This is our Root Cause Analysis. We will update the RCA as we complete our investigation, inventory, and planning of repair items.
Update 19.11.2025 - Expanding on RTRS connection loss as contributing factor
Update 11.12.2025 - Adding repair items related to network upgrades and their ETAs
What Happened?
A defective Host Channel Adapter (HCA) caused instability in the InfiniBand fabric starting at 2025-11-17 22:08:37 UTC. While this initial disruption was relatively brief, these instabilities (specific, frequent, simultaneous reconnect attempts over a short period of time) severed storage connections and triggered a bug in a software package used on our storage servers, causing an exception and triggering reboots across several storage servers at the same time. The loss of connectivity combined with these reboots caused loss of storage connectivity across VMs in the affected cluster.
How was that possible?
While the initial network disruption was relatively brief, it severed RTRS (RDMA (Remote Direct Memory Access) Transport) connections to some storage servers. It also triggered a bug in a software package used in our storage servers. This caused several storage servers to reboot unexpectedly, which decreased redundancy and increased the likelihood of volumes becoming unavailable to VMs. The HCA hardware fault, combined with the severed RTRS sessions and the unexpected reboot of several storage servers, led to a loss of redundancy and connectivity and has been identified as the technical root cause of this incident. While the infrastructure could be recovered relatively quickly, recovering the affected VMs and services took longer than expected. We are currently investigating the exact reason for the extended recovery duration.
How did we respond?
The InfiniBand ports of the problematic server were shut down, successfully isolating the defective HCA. The fabric topologies reconverged quickly. The resulting storage connectivity issues needed to be addressed by re-attaching storage, then re-establishing redundancy for the storage, and reprovisioning/resetting affected VMs.

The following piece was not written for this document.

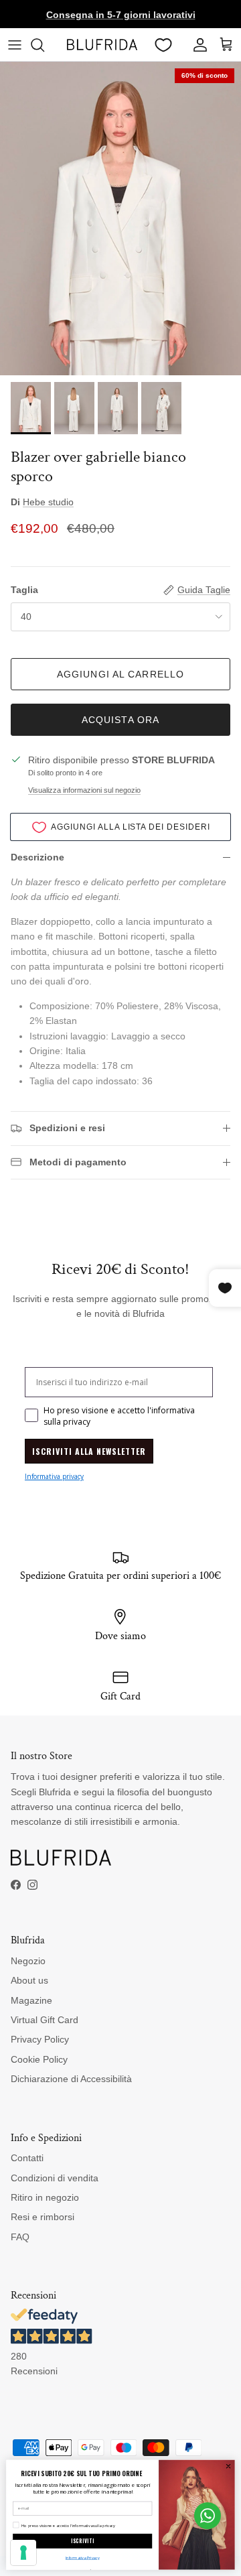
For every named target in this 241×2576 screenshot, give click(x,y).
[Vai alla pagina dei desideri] (163, 45)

What are we doing to prevent this from happening again?
While the investigation is still ongoing, we have already inventoried the following actions. We will assign ETAs to them as soon as investigation and planning is finished.
Hardware & Fabric Resilience
Storage Stability
Improved Recovery
As we continue our investigation, we will update and add to this Root Cause Analysis. We would like to thank your for your patience and teamwork over the last hours.